## DESCRIPTION OF THE TASK
Please copy out the entries below exactly, beginning with the line that contains "This screenshot has width=896, height=1338." and ending with the line that contains "Collapse navigation pane", and include nothing outside that span.

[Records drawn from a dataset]

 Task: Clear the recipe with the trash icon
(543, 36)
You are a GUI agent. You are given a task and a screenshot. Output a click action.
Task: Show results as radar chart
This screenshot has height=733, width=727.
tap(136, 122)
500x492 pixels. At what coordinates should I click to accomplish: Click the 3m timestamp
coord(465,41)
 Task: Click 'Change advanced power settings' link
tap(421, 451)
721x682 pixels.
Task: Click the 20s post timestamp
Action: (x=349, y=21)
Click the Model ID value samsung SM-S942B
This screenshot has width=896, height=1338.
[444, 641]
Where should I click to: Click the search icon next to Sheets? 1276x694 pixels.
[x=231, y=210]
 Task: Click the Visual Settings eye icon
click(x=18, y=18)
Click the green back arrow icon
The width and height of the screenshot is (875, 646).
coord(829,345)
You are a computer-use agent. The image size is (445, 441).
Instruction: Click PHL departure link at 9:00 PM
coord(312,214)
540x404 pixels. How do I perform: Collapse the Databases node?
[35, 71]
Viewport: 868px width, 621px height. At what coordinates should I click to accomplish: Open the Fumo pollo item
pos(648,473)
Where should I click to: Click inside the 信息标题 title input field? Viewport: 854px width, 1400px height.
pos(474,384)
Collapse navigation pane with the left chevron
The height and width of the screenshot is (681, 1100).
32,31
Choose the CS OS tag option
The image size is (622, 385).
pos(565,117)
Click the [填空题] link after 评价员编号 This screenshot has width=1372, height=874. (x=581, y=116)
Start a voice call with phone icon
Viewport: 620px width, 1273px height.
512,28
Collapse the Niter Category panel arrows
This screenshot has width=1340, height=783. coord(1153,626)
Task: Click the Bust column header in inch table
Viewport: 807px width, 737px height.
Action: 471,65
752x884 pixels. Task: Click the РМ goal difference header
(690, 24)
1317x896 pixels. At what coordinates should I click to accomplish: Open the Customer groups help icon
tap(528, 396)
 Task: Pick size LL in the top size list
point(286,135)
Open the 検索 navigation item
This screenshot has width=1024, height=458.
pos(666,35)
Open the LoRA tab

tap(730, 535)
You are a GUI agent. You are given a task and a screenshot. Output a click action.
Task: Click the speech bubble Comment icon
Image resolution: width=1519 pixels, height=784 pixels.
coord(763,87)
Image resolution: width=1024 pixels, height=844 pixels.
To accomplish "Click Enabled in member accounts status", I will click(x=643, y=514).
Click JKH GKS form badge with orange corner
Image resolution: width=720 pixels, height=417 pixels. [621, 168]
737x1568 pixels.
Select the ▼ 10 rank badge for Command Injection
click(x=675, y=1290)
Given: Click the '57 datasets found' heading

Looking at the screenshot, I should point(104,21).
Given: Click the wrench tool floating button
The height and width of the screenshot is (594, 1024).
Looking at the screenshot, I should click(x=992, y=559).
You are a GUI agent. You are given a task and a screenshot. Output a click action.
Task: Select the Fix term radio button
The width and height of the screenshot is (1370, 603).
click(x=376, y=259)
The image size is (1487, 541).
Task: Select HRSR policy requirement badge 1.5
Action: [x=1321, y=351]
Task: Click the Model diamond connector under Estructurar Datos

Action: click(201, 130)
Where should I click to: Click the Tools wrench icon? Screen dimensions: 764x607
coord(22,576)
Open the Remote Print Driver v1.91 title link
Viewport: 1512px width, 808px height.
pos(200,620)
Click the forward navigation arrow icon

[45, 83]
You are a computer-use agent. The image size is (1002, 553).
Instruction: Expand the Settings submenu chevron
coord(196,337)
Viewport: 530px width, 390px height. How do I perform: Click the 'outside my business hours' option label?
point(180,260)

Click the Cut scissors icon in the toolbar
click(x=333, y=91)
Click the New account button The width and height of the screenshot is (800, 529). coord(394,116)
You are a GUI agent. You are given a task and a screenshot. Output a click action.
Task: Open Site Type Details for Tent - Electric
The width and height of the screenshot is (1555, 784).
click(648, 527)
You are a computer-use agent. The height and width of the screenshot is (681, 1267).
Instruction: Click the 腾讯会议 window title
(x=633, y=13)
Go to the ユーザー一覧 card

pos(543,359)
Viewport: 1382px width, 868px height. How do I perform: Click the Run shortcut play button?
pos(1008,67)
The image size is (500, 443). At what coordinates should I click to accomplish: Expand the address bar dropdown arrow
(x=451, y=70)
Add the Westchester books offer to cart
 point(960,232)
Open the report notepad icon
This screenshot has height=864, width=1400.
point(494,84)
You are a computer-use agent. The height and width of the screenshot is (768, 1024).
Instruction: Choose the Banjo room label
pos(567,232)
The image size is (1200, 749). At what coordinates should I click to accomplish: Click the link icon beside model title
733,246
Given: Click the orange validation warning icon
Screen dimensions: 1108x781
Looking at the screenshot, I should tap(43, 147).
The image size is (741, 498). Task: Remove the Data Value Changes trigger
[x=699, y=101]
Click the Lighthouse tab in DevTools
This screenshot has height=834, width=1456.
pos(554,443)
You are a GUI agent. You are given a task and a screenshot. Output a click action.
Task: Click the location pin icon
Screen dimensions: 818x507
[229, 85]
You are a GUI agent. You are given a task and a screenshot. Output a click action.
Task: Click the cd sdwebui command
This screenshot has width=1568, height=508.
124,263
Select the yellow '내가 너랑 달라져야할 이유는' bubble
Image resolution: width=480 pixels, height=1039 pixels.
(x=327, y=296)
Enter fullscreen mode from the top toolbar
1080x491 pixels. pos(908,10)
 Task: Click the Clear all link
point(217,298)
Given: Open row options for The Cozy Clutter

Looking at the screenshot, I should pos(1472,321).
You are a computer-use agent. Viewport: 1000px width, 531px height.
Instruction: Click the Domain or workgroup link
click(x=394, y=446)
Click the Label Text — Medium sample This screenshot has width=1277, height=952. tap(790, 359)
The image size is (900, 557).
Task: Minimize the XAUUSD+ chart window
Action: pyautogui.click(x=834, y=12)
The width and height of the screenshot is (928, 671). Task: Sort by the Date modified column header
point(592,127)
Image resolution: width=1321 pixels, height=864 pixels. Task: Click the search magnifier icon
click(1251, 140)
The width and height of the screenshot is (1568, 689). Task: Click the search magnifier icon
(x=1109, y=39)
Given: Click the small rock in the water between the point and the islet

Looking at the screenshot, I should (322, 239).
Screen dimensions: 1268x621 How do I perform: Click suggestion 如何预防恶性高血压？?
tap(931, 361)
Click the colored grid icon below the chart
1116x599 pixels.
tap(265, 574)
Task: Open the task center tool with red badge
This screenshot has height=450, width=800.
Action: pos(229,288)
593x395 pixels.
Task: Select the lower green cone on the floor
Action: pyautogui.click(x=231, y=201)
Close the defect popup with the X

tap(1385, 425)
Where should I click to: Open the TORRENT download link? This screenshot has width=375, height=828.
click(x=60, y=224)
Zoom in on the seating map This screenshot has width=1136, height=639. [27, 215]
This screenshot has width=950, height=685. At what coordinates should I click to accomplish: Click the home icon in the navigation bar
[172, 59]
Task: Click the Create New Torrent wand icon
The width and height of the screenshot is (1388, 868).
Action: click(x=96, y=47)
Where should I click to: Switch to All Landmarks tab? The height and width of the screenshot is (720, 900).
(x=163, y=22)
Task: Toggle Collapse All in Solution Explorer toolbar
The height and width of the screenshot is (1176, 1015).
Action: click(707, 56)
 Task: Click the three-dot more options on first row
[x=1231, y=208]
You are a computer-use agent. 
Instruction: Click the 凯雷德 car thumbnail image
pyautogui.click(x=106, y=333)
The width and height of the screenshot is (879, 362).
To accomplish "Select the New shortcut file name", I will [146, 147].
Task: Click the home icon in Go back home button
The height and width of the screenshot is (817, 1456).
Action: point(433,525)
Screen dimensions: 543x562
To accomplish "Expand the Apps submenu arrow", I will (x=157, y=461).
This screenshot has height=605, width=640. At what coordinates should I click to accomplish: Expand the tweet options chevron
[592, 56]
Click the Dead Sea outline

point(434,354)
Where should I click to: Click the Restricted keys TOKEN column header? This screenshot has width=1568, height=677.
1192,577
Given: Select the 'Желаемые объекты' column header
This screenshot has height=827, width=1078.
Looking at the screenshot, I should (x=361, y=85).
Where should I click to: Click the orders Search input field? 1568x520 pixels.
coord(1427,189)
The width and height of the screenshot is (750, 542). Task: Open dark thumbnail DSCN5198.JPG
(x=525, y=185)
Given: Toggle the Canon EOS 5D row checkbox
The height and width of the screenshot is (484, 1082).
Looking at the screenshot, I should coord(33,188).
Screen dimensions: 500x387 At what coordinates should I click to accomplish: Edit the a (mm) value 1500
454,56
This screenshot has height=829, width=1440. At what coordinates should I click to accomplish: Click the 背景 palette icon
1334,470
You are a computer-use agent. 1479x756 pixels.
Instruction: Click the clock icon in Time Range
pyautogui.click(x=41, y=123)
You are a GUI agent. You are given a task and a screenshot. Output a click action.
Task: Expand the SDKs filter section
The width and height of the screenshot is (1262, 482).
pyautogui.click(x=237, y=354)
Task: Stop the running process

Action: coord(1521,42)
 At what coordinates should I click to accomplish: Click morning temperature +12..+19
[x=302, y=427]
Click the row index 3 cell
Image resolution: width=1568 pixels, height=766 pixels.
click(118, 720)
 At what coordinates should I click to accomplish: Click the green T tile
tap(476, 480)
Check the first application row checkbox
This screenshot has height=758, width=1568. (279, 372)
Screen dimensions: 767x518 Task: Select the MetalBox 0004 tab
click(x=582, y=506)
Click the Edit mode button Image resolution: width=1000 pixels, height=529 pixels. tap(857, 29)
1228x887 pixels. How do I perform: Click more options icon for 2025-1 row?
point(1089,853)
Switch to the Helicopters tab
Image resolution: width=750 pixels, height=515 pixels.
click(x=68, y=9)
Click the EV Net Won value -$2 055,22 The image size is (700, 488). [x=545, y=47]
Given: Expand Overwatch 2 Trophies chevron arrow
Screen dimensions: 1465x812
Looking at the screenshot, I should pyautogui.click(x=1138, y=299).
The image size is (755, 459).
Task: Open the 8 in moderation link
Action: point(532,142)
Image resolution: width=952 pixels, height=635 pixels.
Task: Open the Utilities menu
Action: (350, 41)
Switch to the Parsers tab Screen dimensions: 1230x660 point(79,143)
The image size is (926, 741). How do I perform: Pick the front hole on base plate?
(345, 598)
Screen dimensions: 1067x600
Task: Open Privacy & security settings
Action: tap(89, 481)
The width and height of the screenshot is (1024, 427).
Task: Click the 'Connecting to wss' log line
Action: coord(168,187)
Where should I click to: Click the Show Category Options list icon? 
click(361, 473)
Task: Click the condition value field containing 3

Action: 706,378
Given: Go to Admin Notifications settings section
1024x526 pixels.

## EXERCISE ANSWER
This screenshot has width=896, height=1338.
[444, 641]
Where should I click to: Click the search icon next to Sheets? 1276x694 pixels.
[x=231, y=210]
 Task: Click the Visual Settings eye icon
click(x=18, y=18)
Click the green back arrow icon
The width and height of the screenshot is (875, 646).
coord(829,345)
You are a computer-use agent. The image size is (445, 441).
Instruction: Click PHL departure link at 9:00 PM
coord(312,214)
540x404 pixels. How do I perform: Collapse the Databases node?
[35, 71]
Viewport: 868px width, 621px height. At what coordinates should I click to accomplish: Open the Fumo pollo item
pos(648,473)
Where should I click to: Click inside the 信息标题 title input field? Viewport: 854px width, 1400px height.
pos(474,384)
Collapse navigation pane with the left chevron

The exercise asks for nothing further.